* **WORK TO COMPLETE**: Transcribe exactly the lines that begin the material and continue through the line containing "Sfoglia [button] (220, 92)". Leave out whatever follows.

* **EXERCISE MATERIAL**:
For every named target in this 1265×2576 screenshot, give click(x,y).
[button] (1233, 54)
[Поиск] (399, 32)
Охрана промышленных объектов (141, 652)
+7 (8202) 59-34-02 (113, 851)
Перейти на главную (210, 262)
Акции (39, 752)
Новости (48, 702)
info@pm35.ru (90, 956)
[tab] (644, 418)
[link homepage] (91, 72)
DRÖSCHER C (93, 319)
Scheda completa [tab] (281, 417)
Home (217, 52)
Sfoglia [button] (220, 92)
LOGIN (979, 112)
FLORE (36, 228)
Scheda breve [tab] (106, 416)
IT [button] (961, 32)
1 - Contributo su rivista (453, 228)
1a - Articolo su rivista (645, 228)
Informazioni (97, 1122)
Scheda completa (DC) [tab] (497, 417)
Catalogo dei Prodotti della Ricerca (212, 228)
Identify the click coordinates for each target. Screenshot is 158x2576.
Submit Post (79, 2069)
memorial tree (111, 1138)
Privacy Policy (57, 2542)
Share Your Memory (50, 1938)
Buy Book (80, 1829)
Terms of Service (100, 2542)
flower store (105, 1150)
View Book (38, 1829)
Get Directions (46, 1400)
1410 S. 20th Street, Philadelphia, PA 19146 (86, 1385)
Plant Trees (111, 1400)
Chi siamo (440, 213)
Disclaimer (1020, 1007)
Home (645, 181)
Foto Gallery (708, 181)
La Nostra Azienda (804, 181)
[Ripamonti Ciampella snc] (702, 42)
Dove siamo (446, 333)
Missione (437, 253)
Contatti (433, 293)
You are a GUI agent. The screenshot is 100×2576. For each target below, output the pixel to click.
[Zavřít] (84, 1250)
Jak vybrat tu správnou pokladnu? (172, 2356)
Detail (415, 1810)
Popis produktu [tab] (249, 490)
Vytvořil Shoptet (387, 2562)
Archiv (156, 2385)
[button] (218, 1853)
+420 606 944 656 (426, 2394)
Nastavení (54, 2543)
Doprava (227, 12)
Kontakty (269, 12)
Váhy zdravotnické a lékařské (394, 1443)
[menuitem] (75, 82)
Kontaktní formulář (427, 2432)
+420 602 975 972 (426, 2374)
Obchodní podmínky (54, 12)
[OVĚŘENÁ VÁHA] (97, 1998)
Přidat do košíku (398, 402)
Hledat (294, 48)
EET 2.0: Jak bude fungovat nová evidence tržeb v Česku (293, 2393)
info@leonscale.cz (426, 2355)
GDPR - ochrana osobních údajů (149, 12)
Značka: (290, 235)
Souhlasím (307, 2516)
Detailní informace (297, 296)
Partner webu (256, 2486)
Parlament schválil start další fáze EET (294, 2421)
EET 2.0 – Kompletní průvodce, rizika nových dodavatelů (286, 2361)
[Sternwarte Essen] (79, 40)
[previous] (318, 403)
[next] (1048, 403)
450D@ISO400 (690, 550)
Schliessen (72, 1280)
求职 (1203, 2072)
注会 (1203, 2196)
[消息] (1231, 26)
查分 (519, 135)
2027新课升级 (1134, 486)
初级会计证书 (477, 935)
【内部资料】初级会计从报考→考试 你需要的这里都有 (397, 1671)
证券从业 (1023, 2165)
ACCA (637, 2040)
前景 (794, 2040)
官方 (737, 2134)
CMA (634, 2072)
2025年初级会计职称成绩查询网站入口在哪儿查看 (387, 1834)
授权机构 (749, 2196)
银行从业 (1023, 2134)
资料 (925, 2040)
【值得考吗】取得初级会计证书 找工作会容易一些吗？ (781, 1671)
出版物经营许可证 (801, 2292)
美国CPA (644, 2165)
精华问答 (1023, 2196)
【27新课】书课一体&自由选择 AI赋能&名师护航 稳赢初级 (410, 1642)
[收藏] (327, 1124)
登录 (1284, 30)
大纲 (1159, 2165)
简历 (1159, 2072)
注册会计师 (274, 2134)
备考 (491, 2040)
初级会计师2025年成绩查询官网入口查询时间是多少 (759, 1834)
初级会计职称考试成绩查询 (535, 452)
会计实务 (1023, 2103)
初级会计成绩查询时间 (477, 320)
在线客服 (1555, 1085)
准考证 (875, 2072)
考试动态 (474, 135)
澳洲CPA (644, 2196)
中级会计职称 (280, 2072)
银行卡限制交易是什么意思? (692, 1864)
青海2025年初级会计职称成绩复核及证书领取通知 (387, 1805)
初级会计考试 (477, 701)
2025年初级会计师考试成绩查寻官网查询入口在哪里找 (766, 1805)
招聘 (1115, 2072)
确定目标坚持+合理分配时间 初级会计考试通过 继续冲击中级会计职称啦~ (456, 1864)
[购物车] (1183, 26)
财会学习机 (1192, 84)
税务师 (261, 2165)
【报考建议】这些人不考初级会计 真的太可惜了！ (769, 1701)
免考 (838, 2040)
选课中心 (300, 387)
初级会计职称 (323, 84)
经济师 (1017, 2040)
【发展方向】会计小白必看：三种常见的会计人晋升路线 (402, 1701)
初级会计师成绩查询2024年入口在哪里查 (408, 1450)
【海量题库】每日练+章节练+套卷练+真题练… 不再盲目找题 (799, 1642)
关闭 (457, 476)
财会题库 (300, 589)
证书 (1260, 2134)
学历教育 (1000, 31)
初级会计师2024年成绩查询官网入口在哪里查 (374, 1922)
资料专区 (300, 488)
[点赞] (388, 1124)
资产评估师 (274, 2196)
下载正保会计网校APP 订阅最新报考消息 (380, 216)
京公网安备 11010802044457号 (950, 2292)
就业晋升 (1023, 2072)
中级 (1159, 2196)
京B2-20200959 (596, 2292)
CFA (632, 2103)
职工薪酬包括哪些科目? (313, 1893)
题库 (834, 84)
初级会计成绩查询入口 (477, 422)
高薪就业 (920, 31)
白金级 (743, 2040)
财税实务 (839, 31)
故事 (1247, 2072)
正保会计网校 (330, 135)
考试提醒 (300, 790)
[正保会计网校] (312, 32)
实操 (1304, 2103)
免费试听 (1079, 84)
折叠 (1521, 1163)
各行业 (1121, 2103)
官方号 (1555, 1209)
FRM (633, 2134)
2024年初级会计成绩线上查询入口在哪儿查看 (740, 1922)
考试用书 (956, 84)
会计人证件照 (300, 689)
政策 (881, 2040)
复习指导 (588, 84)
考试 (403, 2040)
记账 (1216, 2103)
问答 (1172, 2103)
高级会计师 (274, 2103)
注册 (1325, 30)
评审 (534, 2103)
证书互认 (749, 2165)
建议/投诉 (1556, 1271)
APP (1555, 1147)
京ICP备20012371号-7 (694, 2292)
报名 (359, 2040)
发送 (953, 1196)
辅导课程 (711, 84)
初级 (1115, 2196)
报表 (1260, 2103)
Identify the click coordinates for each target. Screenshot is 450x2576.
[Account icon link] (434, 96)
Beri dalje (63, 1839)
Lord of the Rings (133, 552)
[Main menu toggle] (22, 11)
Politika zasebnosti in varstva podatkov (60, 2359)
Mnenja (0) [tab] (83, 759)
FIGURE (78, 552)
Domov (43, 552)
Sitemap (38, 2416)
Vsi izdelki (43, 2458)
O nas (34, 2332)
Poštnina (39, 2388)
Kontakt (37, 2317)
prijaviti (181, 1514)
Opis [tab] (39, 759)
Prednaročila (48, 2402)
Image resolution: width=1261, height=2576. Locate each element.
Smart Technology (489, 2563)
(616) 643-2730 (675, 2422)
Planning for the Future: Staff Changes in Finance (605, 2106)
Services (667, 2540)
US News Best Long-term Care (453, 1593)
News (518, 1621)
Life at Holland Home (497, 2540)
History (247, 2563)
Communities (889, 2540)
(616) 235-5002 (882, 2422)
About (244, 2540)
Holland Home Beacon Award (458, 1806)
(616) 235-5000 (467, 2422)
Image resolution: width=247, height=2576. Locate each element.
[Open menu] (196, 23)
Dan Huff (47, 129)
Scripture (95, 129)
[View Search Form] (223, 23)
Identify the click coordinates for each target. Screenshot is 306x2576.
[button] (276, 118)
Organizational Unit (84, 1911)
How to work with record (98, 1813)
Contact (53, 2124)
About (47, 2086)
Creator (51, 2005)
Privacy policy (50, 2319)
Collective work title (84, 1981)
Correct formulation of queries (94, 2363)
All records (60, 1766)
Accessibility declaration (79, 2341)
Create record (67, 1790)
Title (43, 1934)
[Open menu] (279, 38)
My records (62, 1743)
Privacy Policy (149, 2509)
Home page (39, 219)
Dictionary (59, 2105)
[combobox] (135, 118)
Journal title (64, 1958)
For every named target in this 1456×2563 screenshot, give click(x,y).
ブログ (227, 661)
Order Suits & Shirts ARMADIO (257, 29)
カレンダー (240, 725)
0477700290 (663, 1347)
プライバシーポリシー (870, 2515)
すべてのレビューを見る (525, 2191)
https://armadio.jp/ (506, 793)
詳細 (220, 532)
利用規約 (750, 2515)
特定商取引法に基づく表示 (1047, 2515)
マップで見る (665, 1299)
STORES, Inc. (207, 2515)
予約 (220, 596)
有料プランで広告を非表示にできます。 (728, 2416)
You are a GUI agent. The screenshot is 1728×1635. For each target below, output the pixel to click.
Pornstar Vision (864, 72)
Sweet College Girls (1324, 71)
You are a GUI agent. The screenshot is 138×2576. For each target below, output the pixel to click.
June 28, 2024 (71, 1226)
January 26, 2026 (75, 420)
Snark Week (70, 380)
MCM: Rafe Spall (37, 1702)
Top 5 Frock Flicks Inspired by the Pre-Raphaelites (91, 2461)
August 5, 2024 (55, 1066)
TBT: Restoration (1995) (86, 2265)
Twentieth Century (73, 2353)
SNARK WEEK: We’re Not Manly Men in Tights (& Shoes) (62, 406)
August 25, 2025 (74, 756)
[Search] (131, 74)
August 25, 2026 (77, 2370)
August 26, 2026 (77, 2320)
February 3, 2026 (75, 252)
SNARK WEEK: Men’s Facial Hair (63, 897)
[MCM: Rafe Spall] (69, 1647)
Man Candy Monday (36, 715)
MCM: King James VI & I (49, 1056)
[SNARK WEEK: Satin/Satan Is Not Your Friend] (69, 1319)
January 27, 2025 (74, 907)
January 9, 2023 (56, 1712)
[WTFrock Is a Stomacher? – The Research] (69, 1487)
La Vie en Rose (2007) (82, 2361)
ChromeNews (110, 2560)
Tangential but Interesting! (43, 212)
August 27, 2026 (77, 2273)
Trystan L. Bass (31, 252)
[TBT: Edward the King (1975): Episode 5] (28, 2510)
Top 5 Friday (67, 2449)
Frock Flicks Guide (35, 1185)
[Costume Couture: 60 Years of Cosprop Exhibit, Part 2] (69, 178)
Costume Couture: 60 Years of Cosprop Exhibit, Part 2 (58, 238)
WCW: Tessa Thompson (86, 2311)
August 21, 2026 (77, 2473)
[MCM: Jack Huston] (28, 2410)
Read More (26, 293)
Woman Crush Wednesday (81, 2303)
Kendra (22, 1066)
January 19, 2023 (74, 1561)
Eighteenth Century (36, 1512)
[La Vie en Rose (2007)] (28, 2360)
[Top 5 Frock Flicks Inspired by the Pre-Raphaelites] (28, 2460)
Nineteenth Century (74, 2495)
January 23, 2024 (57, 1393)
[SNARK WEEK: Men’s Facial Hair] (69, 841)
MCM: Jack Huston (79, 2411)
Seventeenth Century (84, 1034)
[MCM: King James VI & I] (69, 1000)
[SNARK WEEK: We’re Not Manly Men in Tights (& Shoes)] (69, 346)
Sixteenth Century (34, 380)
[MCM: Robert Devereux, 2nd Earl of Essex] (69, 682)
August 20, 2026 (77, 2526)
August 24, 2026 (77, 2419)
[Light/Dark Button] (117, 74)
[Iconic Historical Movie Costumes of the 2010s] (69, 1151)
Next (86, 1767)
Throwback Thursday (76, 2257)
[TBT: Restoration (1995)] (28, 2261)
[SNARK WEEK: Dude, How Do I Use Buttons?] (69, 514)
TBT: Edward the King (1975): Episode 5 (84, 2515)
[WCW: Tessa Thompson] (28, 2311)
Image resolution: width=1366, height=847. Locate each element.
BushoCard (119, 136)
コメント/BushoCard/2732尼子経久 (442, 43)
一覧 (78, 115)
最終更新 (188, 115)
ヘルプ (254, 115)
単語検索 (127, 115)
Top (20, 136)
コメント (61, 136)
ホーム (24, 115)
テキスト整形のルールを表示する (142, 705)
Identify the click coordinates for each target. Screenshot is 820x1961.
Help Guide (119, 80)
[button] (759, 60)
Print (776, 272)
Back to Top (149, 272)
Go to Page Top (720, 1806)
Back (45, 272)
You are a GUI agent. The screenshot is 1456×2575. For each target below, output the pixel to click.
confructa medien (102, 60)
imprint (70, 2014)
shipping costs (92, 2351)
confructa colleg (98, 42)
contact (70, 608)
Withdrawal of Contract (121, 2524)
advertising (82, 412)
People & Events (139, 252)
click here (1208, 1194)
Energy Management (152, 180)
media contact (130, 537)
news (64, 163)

* **EXERCISE RESPONSE**:
For every named target in this 1265×2576 screenshot, give click(x,y).
[button] (1233, 54)
[Поиск] (399, 32)
Охрана промышленных объектов (141, 652)
+7 (8202) 59-34-02 (113, 851)
Перейти на главную (210, 262)
Акции (39, 752)
Новости (48, 702)
info@pm35.ru (90, 956)
[tab] (644, 418)
[link homepage] (91, 72)
DRÖSCHER C (93, 319)
Scheda completa [tab] (281, 417)
Home (217, 52)
Sfoglia [button] (220, 92)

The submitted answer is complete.